July 4: Independence Day—USA
Optional Memorial; Liturgical Color: White
“...nobis donet en patria.”
Father hunger—the primordial longing to impress, to emulate, or just to find dad—moves us more fundamentally than any thirst for mom. Mom’s warm love and constant presence is typically assumed. She is always near. We spend the first nine months of life sheltered inside her sanctuary, a memory of closeness and protection buried deep in our psyche. But dad comes later, a remote creature orbiting around mother and child with a deep voice, sandpaper face, and rugged hands. Knowing him, and loving him, takes some work, and for that reason seems more worth it. The desire for a pater, a father, goes hand in hand with our need for a patria, or fatherland. To be a citizen of the world is not to be a citizen at all. The world is not a country. We don’t want to be born at sea, drifting under a flag, any more than we want to be born into family. We want to be born into a family. We want to master one language, stir upon hearing one hymn, and stand with our civic siblings to honor one flag. We want, and need, to love a patria. Independence Day of the United States of America commemorates the founding events of a country as worthy of admiration and appreciation as any country ever was. The United States merits respect for a thousand compelling reasons, but honoring her also points to the inherent limits of even the healthiest love of fatherland.

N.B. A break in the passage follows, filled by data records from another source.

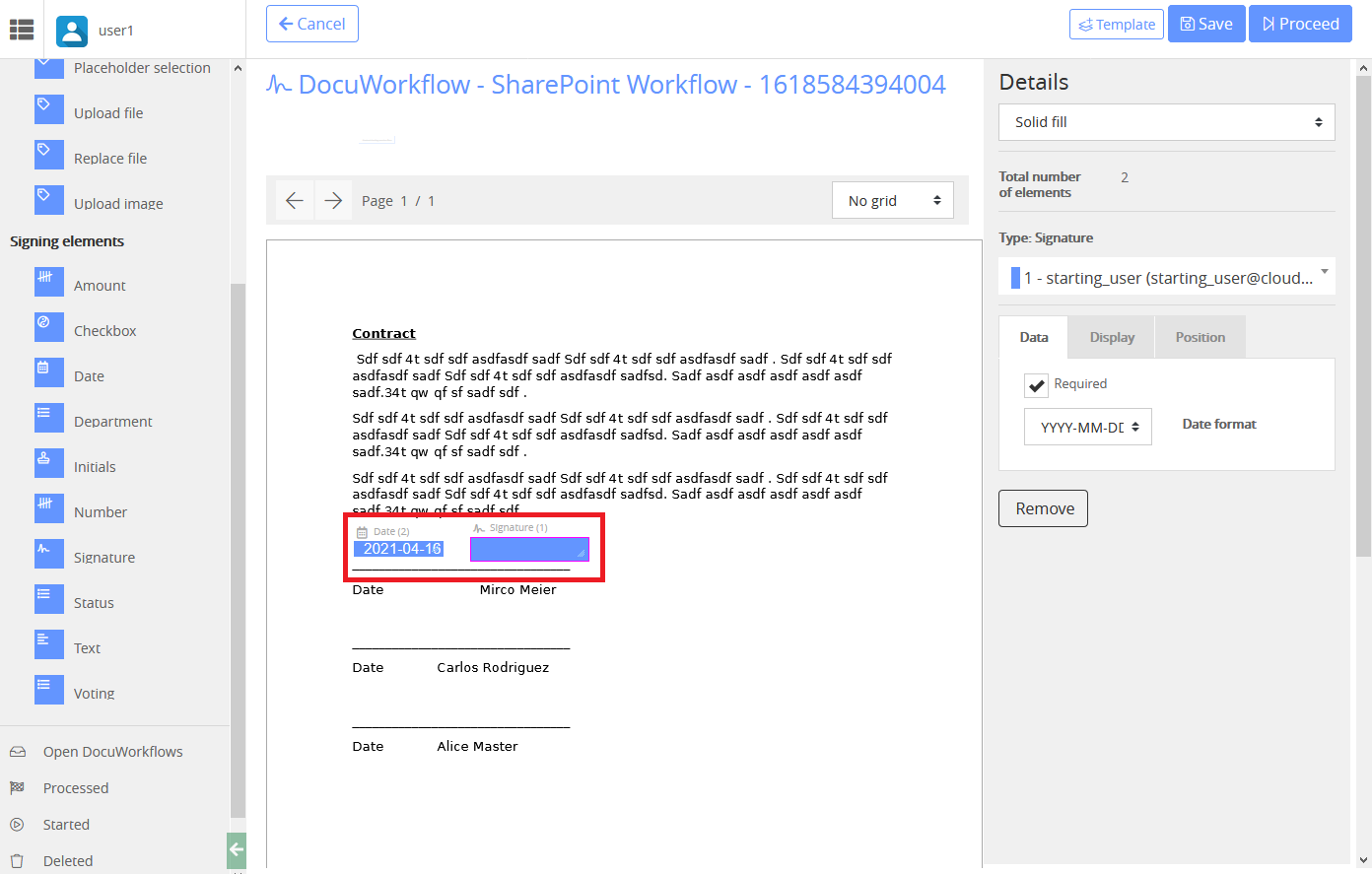
Task: Click the Remove button
Action: pyautogui.click(x=1043, y=508)
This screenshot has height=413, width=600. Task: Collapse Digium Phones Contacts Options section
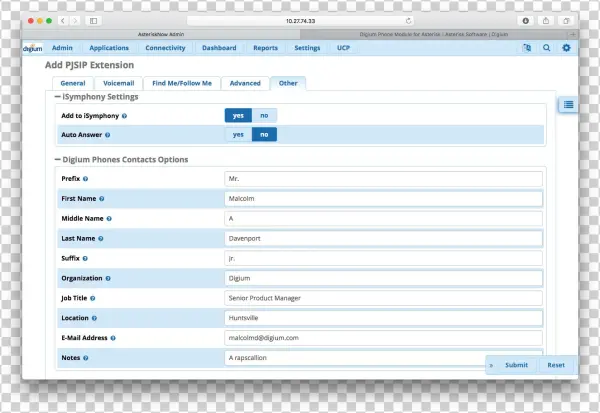pos(57,159)
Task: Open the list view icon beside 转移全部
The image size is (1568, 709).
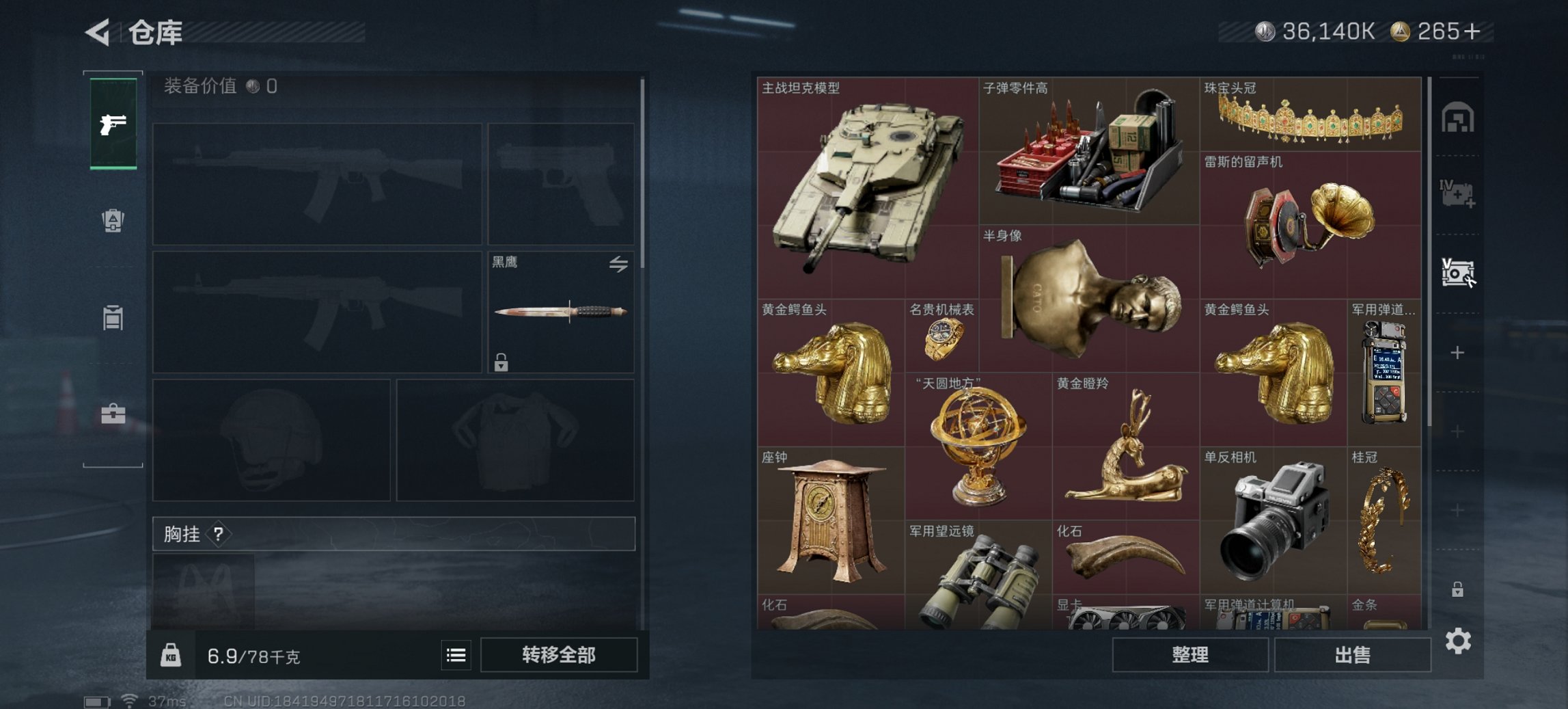Action: click(456, 656)
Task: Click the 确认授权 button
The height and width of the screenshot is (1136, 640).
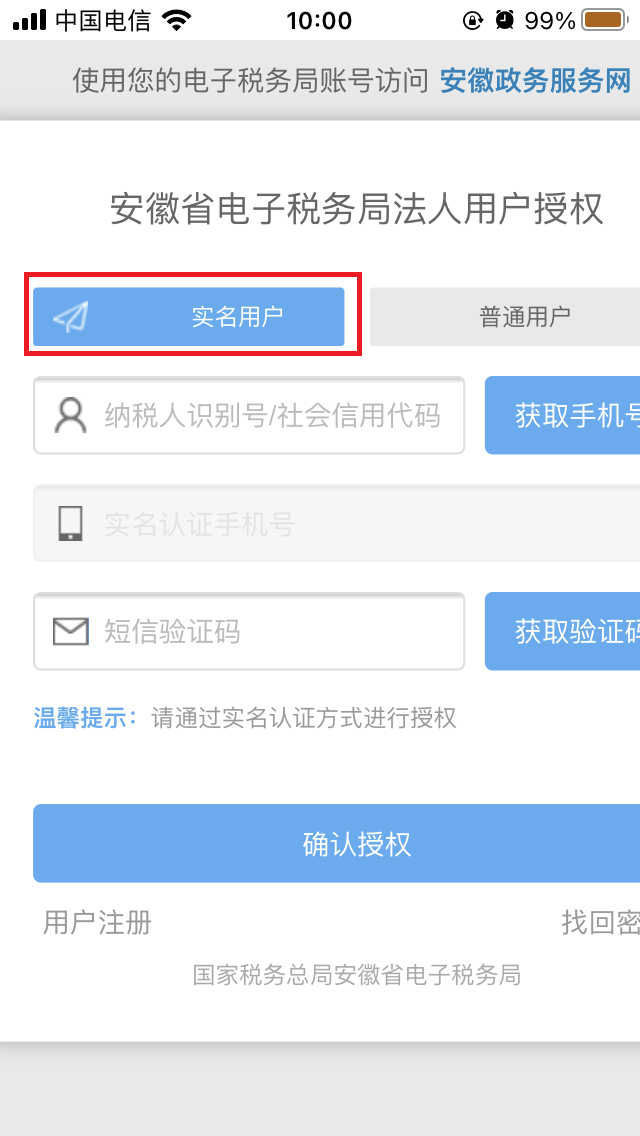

There are only a few things a man will die for: family, religion, and country being the most obvious. To emigrate to the United States many immigrants have, for centuries now, disrupted family life, bid farewell to well-loved homelands, abandoned historic family farms, and been absent from spouses and children for months and years. Why? Because it was worth it! A country worth dying for is a country worth dying to get into. No country has ever afforded its citizens what America has afforded them. Its success is unequalled. And yet, for all of its flourishing opportunity, robust legal structures, and protection of human rights, the patria of the U.S. is not, and no patria could ever be, Heaven itself. A country provides meaning, but not ultimate meaning.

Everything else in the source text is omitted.